Tunisian entrepreneurs get powerful ally in D.C. startup
Feb 26, 2017
Using technology to overcome political and geographic obstacles is more important now than ever.
That’s the idea fueling Shahed Amanullah, a serial entrepreneur and a Muslim American who has been vocal about Trump’s immigration policies.
When President Trump issued the refugee and travel ban last month, Amanullah and his cofounders at Affinis Labs felt a new sense of urgency to scale Minbar. Minbar is a platform aimed at helping entrepreneurs in underserved markets with everything from formulating startup ideas to raising capital.
Affinis Labs, based in Washington, D.C., launched Minbar in Tunisia in December. And so far, it has been a success, with more than 1,200 users. They’re also able to connect with entrepreneurs in the U.S. who speak Arabic or French for feedback and advice.
“There are still great divides between the developed and developing world, and we’re trying to bridge those through technology,” said Amanullah, who previously served as senior adviser for technology at the State Department. “We know that we have to create frameworks that rise above the drama and allow people to pursue their entrepreneurial dreams.”
In addition to the networking aspect, Minbar is running a competition for Tunisian startups. 30 companies are vying for $20,000 in funding that will be split among the winners.
The startups are tackling issues that range from online education to 3D printed hand prostheses to an Airbnb-type service for sharing farm animals.
“We are allowing entrepreneurs overseas to benefit from productive interactions with American business communities,” Amanullah said, while noting that virtual interactions can’t completely replace real world ones.

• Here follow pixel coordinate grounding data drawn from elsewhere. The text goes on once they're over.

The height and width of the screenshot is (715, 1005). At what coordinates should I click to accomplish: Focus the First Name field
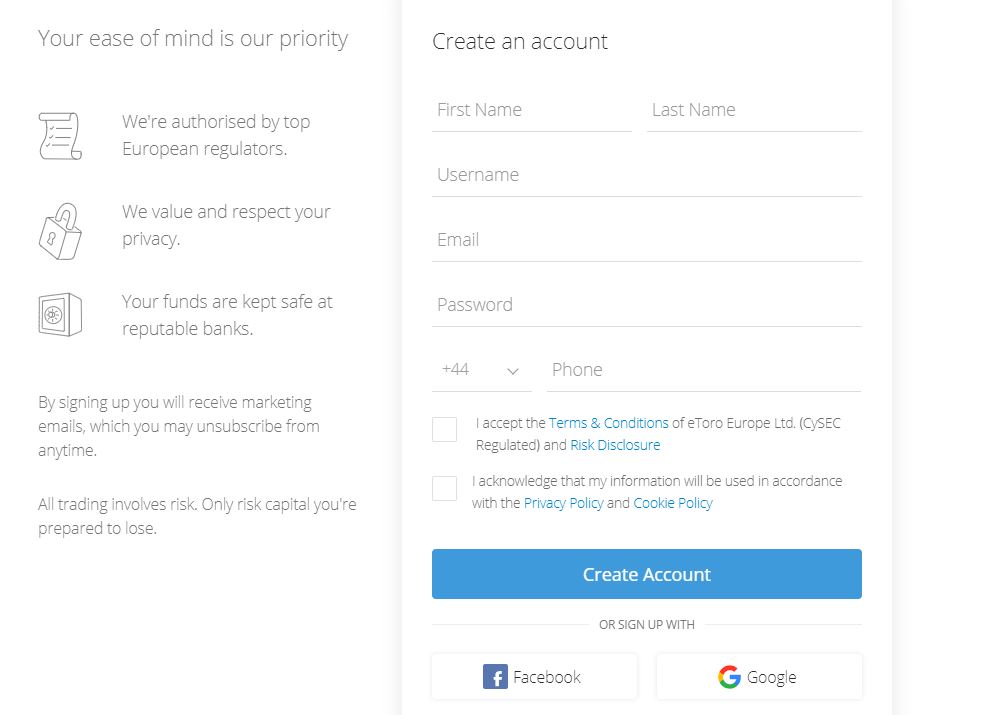[x=532, y=110]
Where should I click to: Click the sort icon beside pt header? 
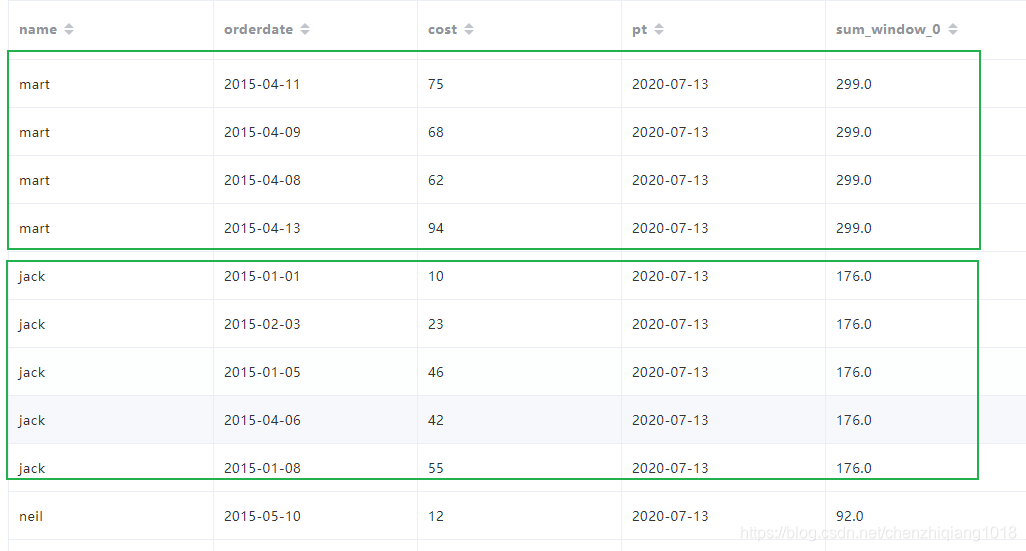[x=659, y=30]
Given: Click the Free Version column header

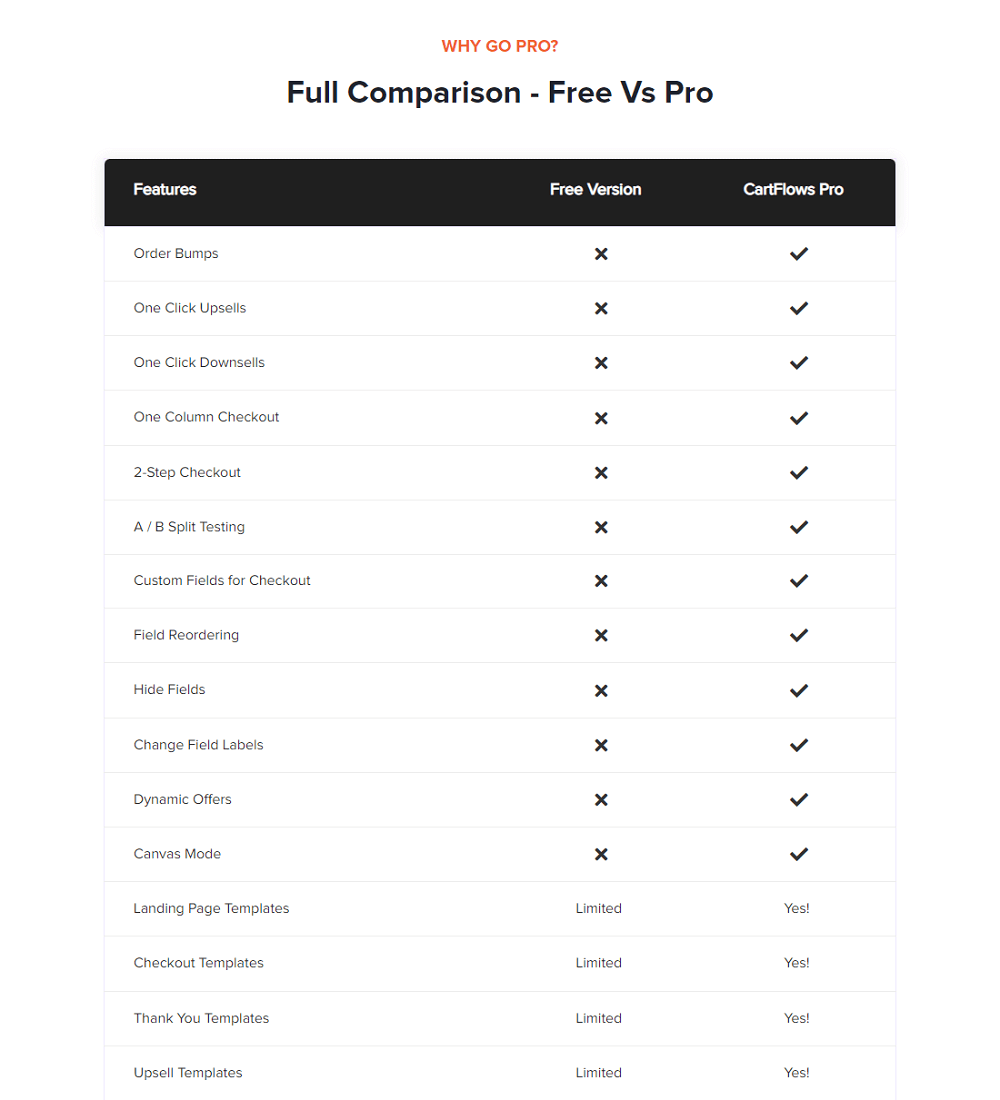Looking at the screenshot, I should [x=595, y=189].
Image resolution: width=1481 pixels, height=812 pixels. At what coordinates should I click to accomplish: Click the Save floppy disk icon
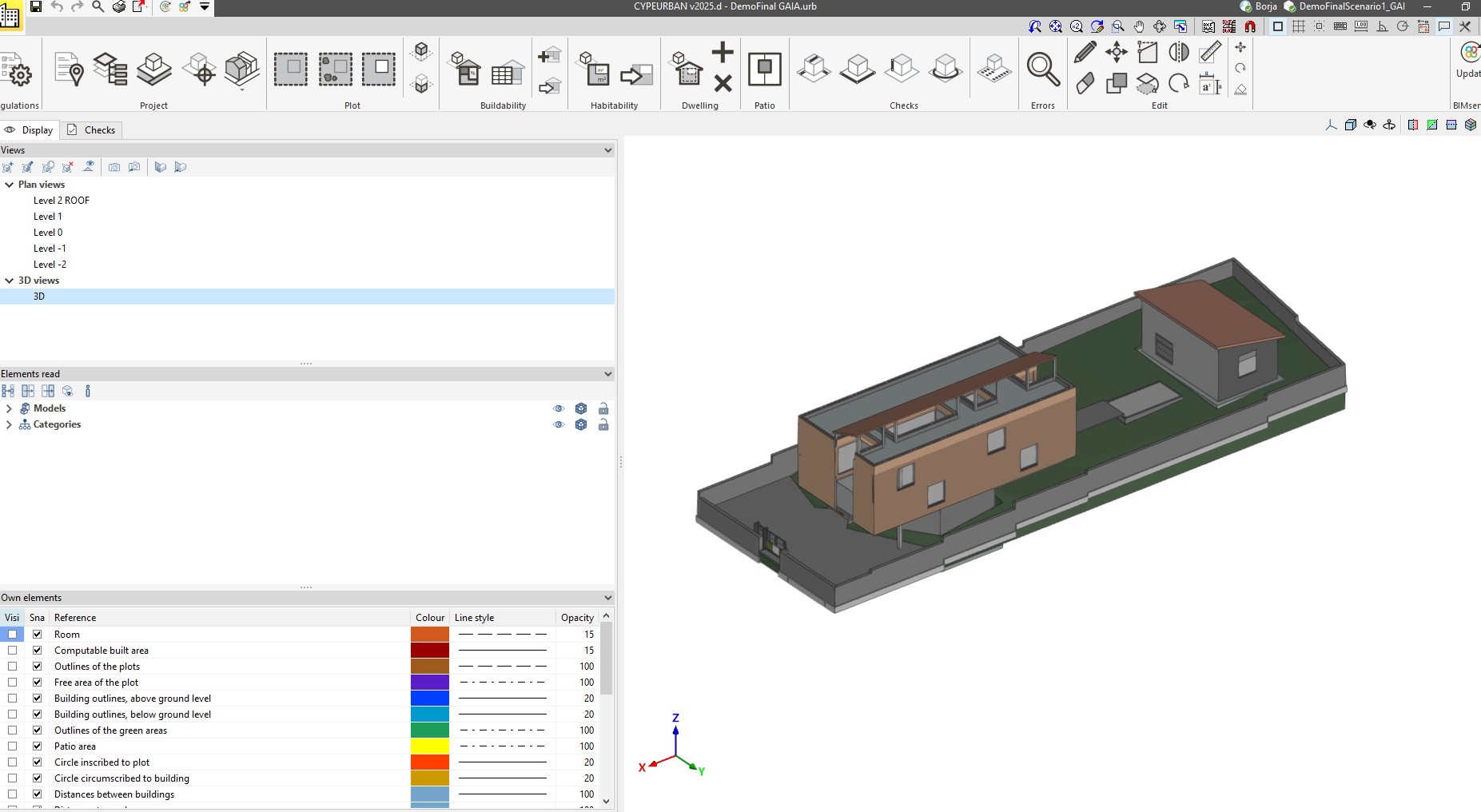(36, 6)
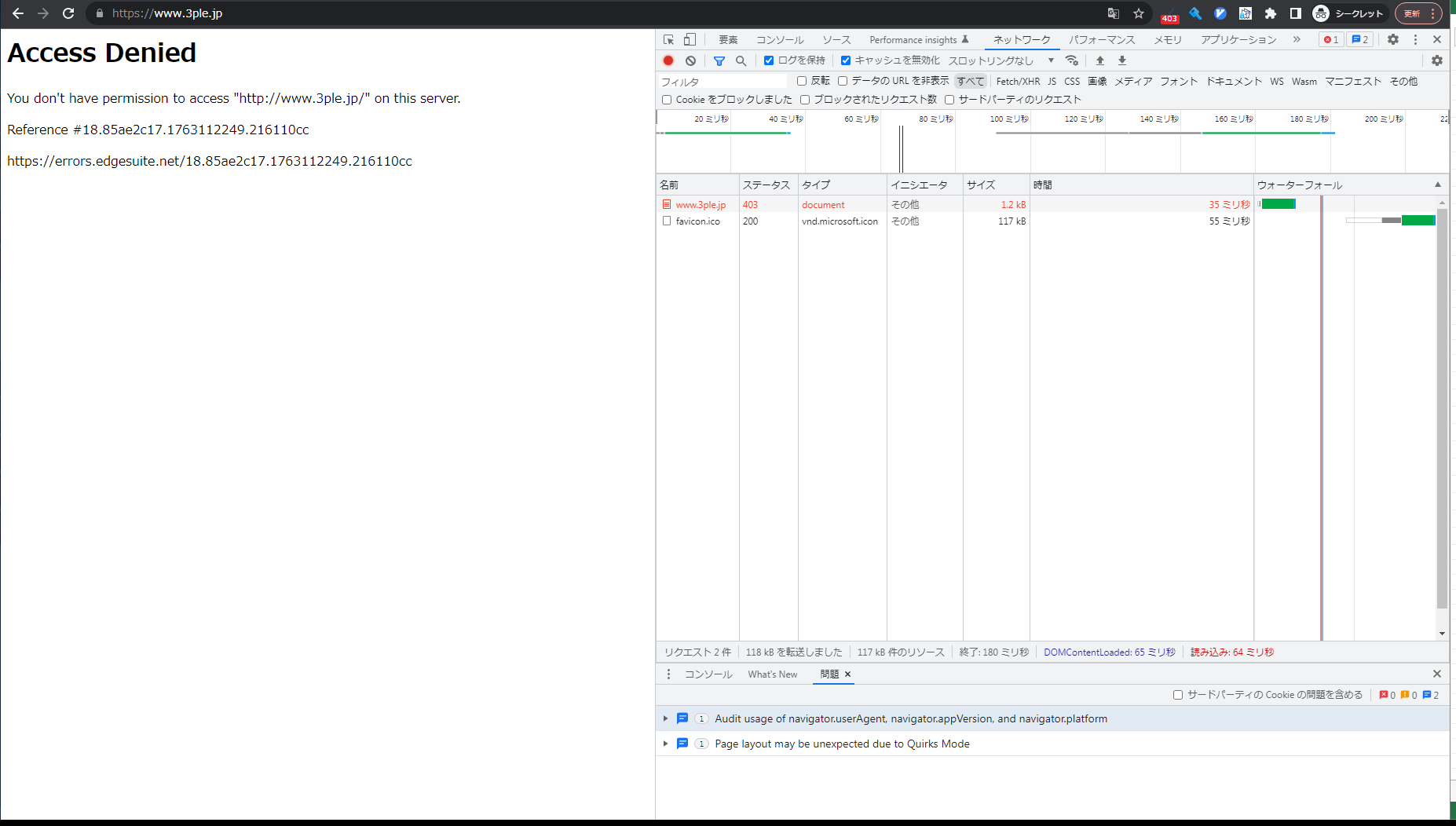Viewport: 1456px width, 826px height.
Task: Open the パフォーマンス tab
Action: 1102,40
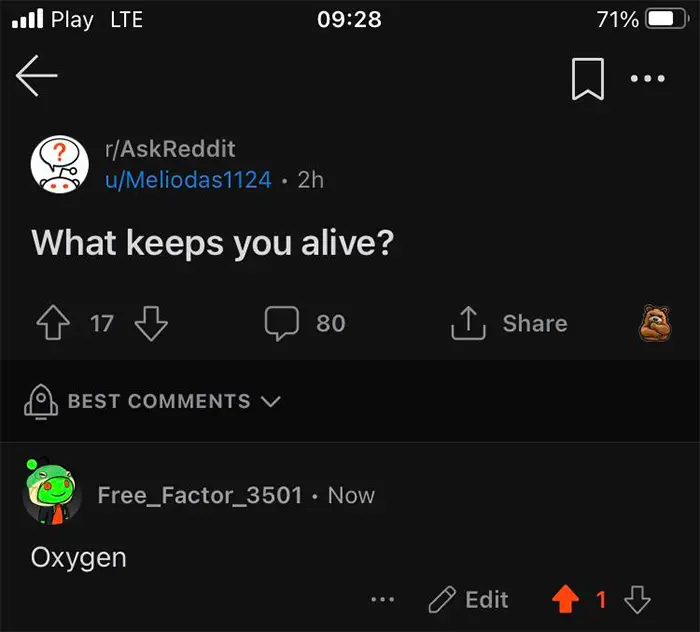Open comments via speech bubble icon

(282, 323)
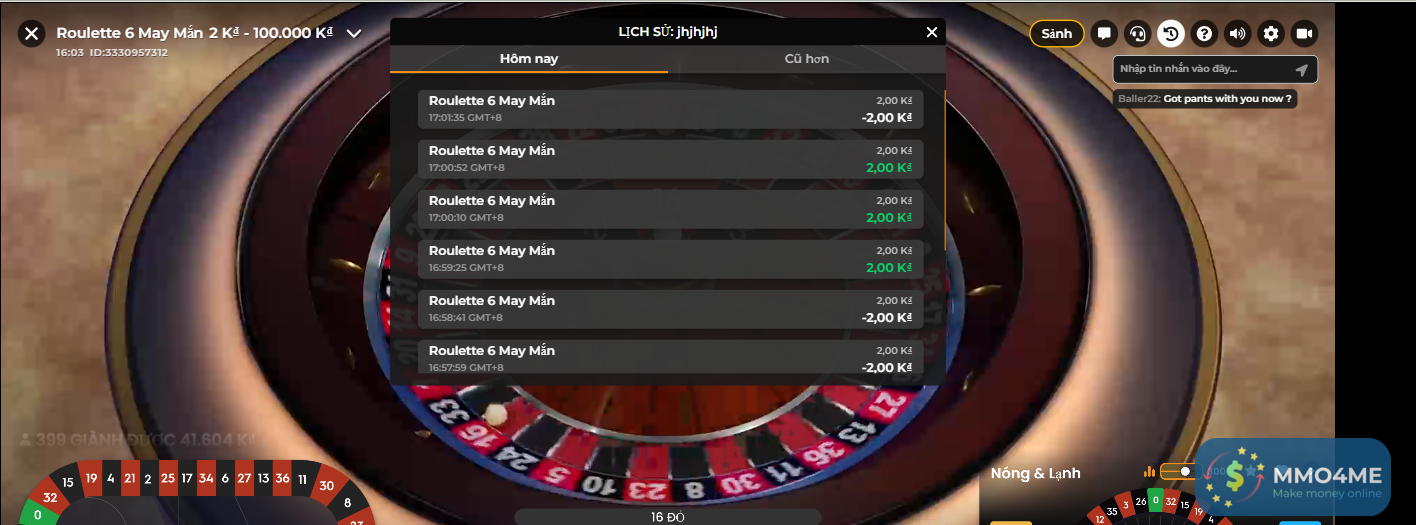Open help question mark icon
This screenshot has width=1416, height=525.
coord(1204,33)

That’s why Affinis Labs is also doing some on the ground work. Last weekend, it hosted an Entrepreneurship Boot Camp in Tunis. Organizations like TechWadi, a nonprofit that seeks to connect Silicon Valley and the Arab world, and VC firm 500 Startups were also in attendance.
Dave McClure, cofounder of 500 Startups, told CNNTech last month that venture capital is “one of the friendliest ways we can engage with other countries.” 500 Startups has made roughly 35 investments in Arabic speaking markets, according to McClure, who said he’s raising a new fund to invest specifically in the Middle East.
While Trump’s original immigration order was blocked, some version of it is expected to be reissued imminently. Amanullah and McClure both say that the current political climate has created a heightened need to embrace entrepreneurs around the globe.
Affinis Labs is eying Somalia, Libya and Iraq — all countries included on Trump’s original executive order — as potential markets to launch Minbar. Morocco, Malaysia, Egypt and Jordan are also under consideration.
“If we can create a space where refugees are connected to support groups in America, they don’t have to come [to the U.S.] to make a living,” Amanullah added.